Attending a standards meeting on computer packaging and backplanes is like sitting through an insurance seminar: lots of numbers get thrown around, and only a few people in the room understand their significance. The systems integrators and customers in attendance just want a drawing they can use; they also want to feel comfortable that all the boards will go into the chassis without binding or scraping, or worse yet, flopping around loosely. The importance of getting things right in the standard is left to those mechanical warriors who get little credit for their complex and detailed efforts. But the world is slouching toward “cloud computing,” requiring an all-new model for computer packaging, power consumption, and cooling techniques. This is specifically visible in the VITA committees developing the new Small Form Factor (SFF) specifications for critical applications including VITA 73, VITA 74, and VITA 75.
Worldwide data centers
As the barrage of tolerances and dimensions flung across the room mercilessly numbs the mind, it might be instructive to consider what the data centers of the computer industry are doing in this area as you struggle to remain conscious. A plethora of data centers is being built across the world that is working on similar problems of mechanical design, power consumption, and cooling techniques for computer boards and boxes.

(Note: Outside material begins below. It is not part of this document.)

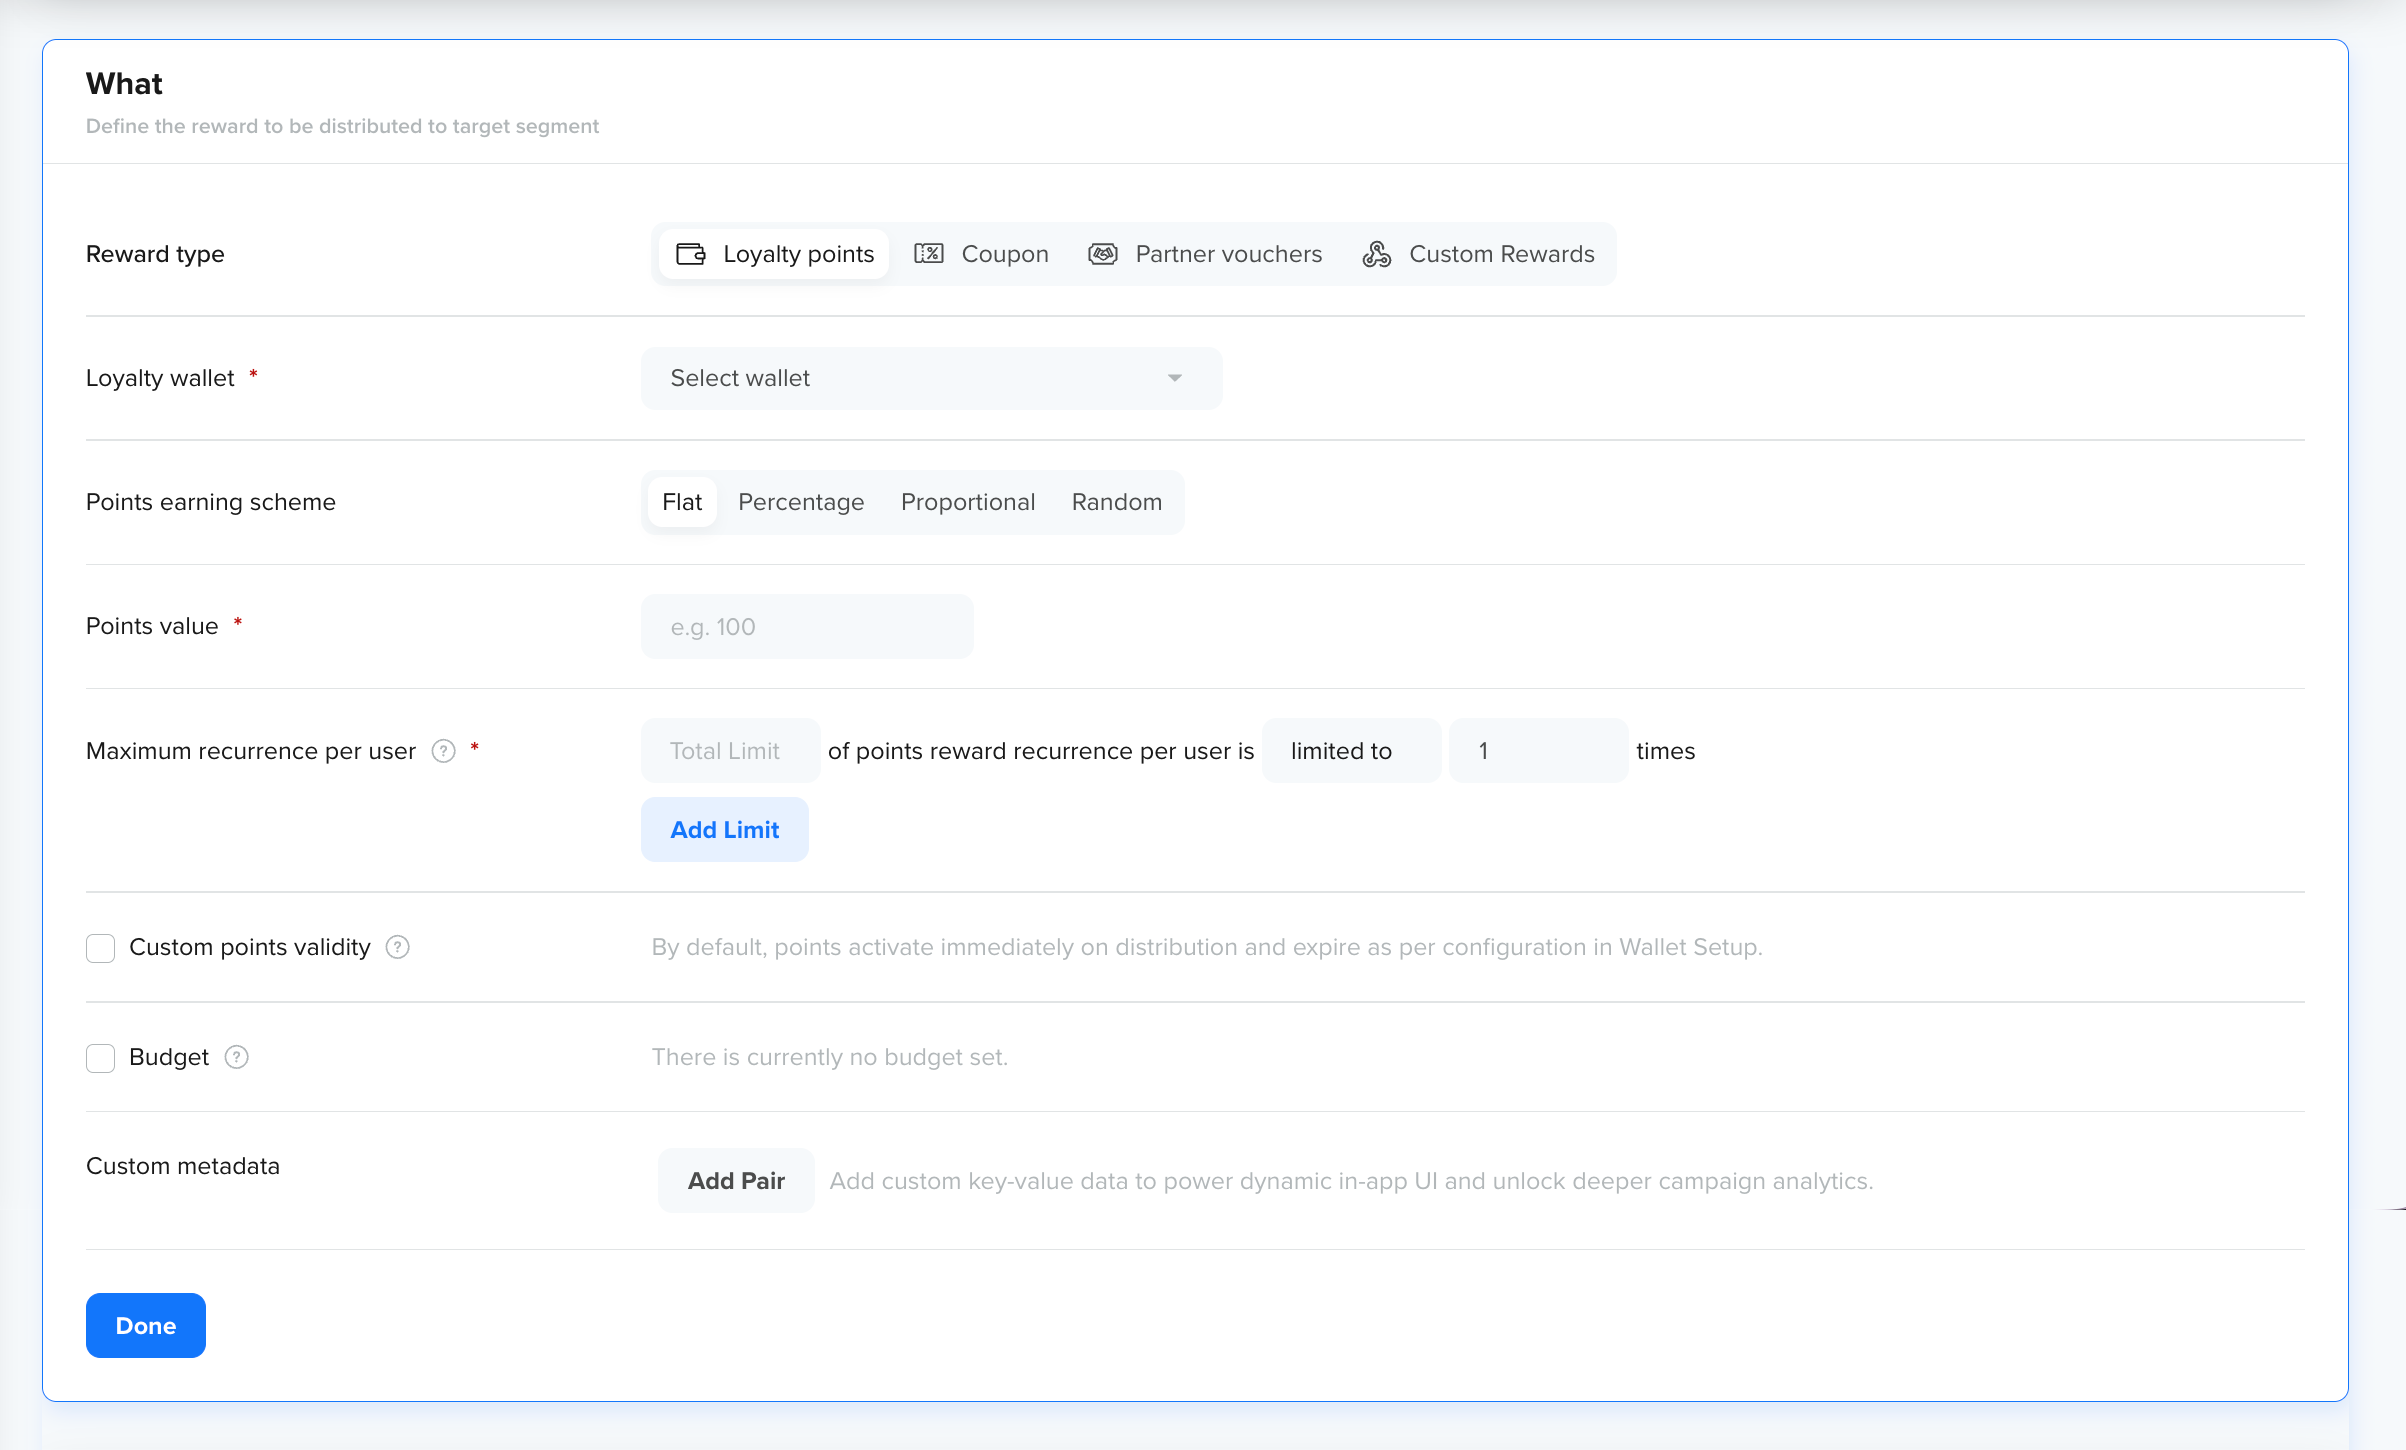Switch points scheme to Percentage
The height and width of the screenshot is (1450, 2406).
801,502
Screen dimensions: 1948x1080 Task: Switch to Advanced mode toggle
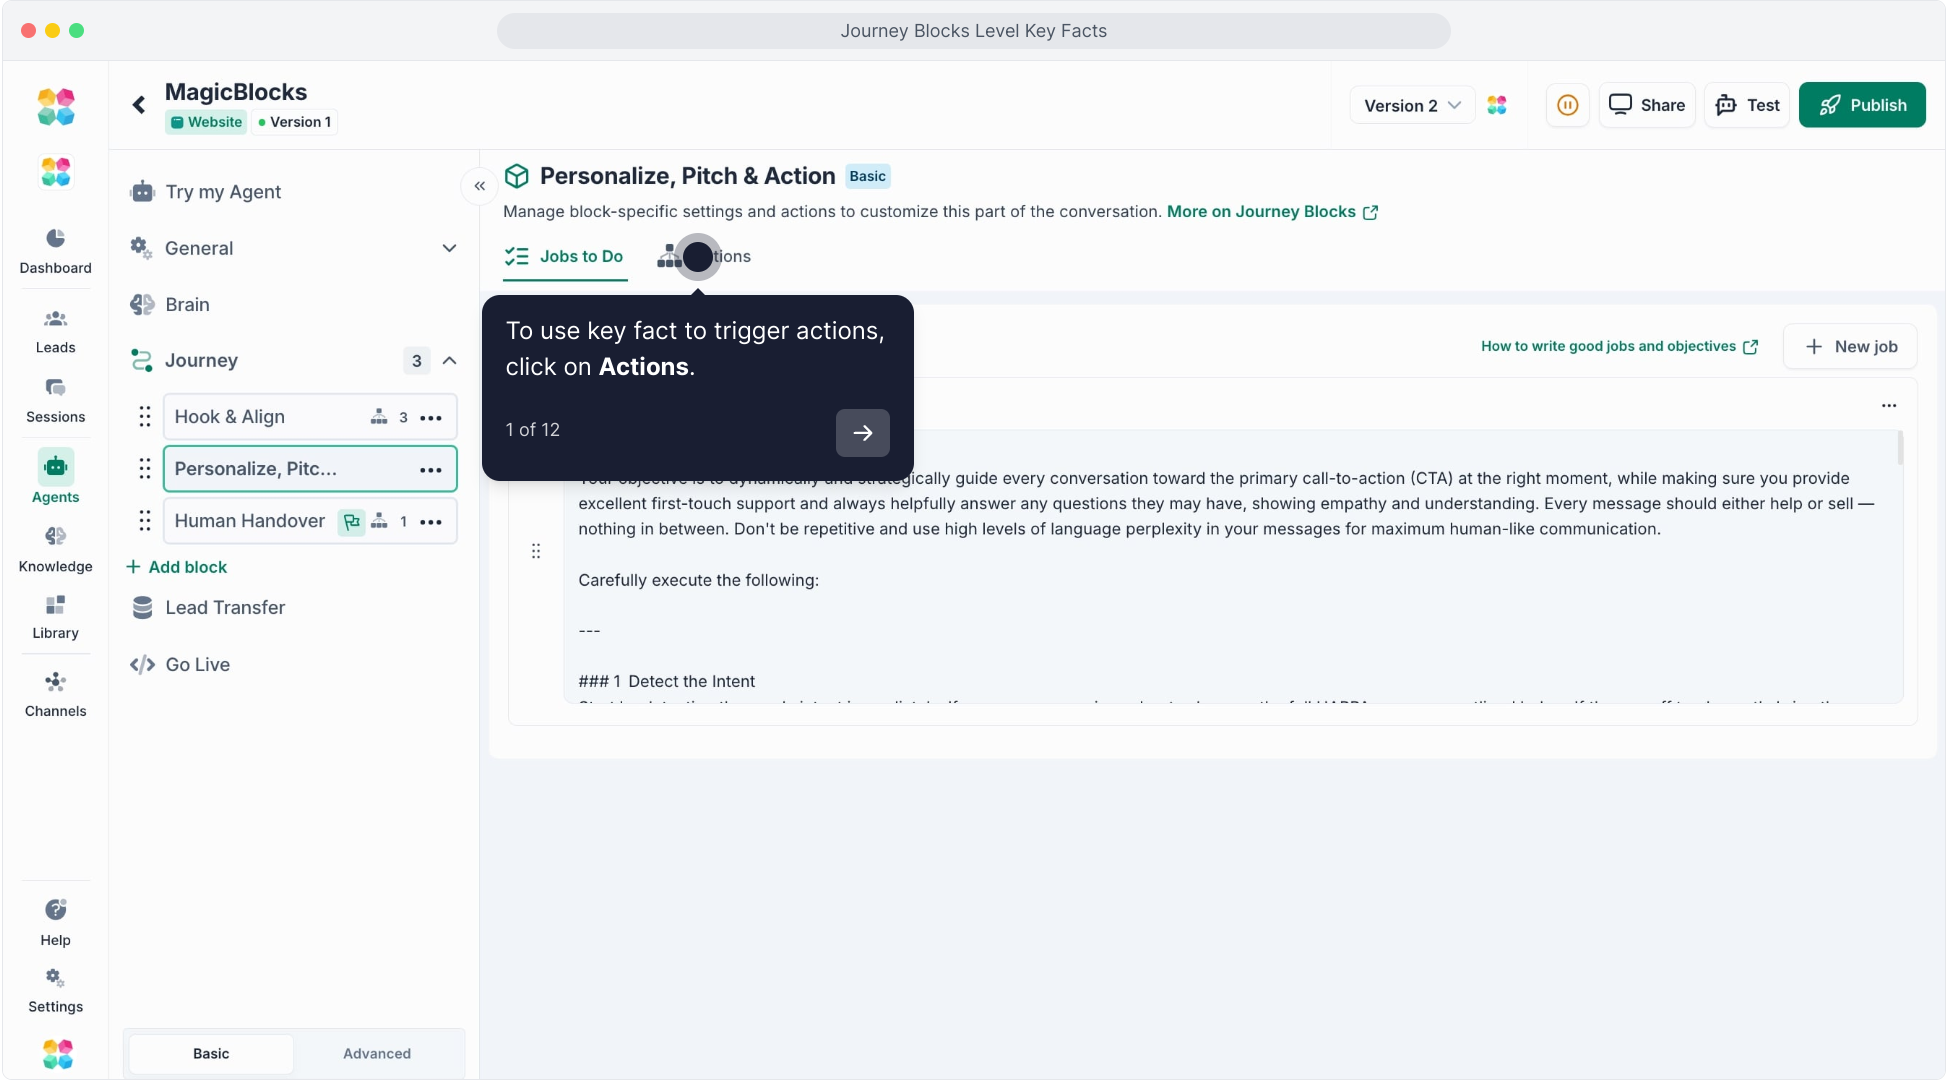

Facebook is building their new data center in Prineville, Oregon (see http://personaldividends.com/money/jon-t-norwood/facebook-goes-green-and-saves-money) and has released the specifications on their packaging, power supplies, and cooling techniques. They have formed the Open Compute Project, a hardware version of the open source computing environment, to maintain and expand these specifications. Google has massive data centers around the world, and they actually shift their search loads to the centers with the lowest power cost during the day. Their power bills for operating the servers and cooling are hurting them financially. But Google only releases their packaging, power, and cooling specifications under Non-Disclosure Agreement (NDA) to their partners and suppliers. Apple has built a massive data center in Maiden, North Carolina, and two more are under construction in Research Triangle Park, North Carolina. [Editor’s note: as we went to press, Apple announced iCloud, the replacement for .Mac/MobileMe. Experts agree that iCloud requires massive Apple data center build-out.]
Presently, there are 22 massive data centers in China (see http://www.datacentermap.com/china/), but we do not know which chassis, cooling, and power specs they use. Rackspace has six data centers in Hong Kong and scattered across the U.S. and U.K. At some point in the distant past, Intel announced they would build a number of huge data centers around the world. When you look at what is happening at the data-center level, it’s clear that each of these companies has more people working on packaging, cooling, and power specs than there are in our entire embedded industry. As the over-hyped “cloud computing” model takes hold, there will be more data centers in the world than fast food restaurants.
The specifications
It occurs to me, as another set of tolerance numbers flies over my head in the meeting, that maybe we should explore what these data center groups are doing and gain some knowledge from the thousands of educated and well-funded minds working on the data-center specifications. Yes, most of the work they are doing revolves around keeping cheap commodity motherboards from croaking under excessive heat. They have no appreciable shock and vibration to accommodate in their environment. None of their gear will fly in military aircraft or Unmanned Aerial Vehicles (UAVs), and none will ever endure the pounding dished out to computers in ground combat vehicles. None of these data center applications are burdened with Mean Time Between Failures (MTBF) or the debilitating effects of Restriction of the use of certain Hazardous Substances (RoHS), the lead-free tin-based solders that create tin whiskers. Even the automobile industry has ignored the deleterious effects of RoHS on critical systems as shown in the recent reports released by NASA and National Highway Traffic Safety Administration (NHTSA) concerning the Toyota unintended acceleration problems (see www.nhtsa.gov/UA).
But we could learn some interesting things by looking at what the data center problems are and the technologies they have developed. All these data centers are using 10 G and 40 G optical Network Interface Cards (NICs) to interconnect the servers, while we remain bogged down in the parasitic, capacitance-infested swamp of copper connections that requires divine intervention to make them work at 10 G. Copper-based interconnects are rapidly becoming a faith-based proposition. While the data centers show a blatant disregard for RoHS consequences, MTBF, shock and vibration, and reliability in general, they have given up on copper interconnects. That point alone suggests the existence of intelligent life in that market segment, and we might learn from how they do power, packaging, and cooling.